Stored items from a collection:
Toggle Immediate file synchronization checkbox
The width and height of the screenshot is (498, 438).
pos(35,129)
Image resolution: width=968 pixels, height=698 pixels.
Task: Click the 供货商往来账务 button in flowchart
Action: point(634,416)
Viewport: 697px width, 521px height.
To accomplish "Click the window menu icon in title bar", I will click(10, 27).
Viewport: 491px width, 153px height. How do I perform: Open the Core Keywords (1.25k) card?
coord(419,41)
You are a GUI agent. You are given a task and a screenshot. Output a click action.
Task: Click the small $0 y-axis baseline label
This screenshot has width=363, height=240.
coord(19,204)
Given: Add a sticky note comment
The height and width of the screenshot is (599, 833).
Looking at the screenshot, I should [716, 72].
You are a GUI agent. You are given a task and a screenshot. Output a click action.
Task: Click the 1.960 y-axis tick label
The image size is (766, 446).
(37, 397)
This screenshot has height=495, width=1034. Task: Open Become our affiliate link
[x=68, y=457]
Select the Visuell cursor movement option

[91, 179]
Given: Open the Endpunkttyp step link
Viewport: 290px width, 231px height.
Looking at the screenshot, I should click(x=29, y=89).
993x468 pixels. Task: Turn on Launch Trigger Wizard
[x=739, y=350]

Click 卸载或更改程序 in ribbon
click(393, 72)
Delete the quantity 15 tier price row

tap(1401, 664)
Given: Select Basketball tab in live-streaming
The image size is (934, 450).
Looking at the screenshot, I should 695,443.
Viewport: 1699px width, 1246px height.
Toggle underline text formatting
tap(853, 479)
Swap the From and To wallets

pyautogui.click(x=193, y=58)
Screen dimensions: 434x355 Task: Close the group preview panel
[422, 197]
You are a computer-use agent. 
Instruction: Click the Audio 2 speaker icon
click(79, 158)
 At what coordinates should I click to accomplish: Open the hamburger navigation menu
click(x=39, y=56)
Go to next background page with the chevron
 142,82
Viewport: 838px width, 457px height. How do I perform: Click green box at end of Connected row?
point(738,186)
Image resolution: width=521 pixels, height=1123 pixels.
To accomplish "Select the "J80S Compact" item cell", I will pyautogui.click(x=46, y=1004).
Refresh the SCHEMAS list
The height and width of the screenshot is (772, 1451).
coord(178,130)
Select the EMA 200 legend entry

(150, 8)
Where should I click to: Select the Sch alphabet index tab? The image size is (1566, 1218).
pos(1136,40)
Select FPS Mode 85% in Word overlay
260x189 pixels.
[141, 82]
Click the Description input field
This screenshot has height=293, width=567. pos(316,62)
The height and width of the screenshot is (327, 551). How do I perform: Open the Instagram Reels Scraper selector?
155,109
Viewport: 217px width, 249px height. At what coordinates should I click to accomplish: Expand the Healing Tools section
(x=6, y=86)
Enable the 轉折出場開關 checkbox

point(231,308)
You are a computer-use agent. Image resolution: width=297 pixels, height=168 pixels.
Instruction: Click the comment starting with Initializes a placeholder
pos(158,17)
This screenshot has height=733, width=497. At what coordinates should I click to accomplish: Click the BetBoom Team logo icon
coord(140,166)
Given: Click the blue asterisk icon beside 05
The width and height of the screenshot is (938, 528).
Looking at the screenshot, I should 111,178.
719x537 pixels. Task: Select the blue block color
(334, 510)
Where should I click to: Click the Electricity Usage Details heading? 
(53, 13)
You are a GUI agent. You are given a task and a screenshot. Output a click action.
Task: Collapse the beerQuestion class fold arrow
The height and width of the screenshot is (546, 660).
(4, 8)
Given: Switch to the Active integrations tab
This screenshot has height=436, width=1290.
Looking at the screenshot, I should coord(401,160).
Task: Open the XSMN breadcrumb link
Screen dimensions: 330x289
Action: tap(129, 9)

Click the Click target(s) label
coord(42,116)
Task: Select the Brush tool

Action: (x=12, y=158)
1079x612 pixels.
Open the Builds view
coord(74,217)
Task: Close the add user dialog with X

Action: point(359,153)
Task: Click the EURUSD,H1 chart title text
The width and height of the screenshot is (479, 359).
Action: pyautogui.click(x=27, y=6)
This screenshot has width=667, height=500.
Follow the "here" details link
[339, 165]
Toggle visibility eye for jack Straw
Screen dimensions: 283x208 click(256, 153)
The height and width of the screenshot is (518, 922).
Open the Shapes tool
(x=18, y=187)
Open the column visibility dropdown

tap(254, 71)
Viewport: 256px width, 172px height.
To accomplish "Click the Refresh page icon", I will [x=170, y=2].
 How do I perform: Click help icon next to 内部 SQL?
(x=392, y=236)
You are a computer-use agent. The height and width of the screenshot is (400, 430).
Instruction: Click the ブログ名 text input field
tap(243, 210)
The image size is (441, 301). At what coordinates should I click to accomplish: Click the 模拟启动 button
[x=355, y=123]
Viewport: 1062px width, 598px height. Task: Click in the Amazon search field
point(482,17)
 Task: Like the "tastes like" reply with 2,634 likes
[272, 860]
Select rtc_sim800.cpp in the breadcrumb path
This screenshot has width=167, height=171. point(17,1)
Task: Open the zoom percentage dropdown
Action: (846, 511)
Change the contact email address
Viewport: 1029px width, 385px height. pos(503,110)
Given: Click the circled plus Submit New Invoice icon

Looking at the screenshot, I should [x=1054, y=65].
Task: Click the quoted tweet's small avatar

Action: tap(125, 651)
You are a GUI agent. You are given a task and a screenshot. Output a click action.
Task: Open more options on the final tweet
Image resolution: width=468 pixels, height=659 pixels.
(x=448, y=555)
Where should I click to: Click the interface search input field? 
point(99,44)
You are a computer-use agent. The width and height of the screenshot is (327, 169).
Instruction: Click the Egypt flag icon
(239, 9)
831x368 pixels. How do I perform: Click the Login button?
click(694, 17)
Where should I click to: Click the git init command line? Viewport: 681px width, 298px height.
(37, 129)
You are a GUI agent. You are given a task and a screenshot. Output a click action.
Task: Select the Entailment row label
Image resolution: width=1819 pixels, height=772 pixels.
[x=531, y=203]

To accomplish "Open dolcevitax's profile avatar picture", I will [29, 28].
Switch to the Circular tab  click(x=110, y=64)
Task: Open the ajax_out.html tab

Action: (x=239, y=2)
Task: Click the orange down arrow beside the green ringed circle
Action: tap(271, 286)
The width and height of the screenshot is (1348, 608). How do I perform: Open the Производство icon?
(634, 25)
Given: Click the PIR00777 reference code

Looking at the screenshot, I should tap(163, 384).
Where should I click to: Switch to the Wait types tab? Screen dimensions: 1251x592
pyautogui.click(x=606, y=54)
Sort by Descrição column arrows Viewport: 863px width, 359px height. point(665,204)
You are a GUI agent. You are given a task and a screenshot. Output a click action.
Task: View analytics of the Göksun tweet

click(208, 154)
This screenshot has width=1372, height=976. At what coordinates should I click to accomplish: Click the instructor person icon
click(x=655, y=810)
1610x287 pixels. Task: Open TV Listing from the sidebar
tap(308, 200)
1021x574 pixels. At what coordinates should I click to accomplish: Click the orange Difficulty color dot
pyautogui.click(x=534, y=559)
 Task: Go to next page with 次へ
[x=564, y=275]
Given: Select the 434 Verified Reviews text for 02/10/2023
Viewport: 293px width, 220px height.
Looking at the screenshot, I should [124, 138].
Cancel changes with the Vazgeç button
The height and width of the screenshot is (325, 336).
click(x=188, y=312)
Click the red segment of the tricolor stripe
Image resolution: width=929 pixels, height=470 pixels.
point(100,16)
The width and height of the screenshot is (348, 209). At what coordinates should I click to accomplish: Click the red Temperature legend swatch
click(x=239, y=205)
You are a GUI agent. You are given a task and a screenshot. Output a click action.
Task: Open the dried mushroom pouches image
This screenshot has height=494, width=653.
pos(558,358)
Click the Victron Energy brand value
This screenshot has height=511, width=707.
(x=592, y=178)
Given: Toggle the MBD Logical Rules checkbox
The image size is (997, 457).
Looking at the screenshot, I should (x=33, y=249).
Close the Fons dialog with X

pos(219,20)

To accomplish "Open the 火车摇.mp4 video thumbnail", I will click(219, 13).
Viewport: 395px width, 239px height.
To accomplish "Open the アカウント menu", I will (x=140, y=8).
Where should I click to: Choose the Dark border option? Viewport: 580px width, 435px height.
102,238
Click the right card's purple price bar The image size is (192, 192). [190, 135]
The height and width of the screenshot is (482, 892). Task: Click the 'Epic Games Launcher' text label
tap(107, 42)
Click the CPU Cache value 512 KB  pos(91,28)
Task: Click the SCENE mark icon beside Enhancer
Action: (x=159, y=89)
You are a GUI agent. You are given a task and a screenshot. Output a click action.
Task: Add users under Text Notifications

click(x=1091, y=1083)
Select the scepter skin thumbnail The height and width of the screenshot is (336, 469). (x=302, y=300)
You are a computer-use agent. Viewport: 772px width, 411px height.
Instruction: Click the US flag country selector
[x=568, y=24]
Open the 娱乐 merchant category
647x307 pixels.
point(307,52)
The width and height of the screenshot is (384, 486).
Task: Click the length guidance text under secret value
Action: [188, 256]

● Task statement:
Whenever a line of the data includes the word "title", show that line in full.

● Result:
To accomplish "Click the window menu icon in title bar", I will click(10, 27).
Task: Click the EURUSD,H1 chart title text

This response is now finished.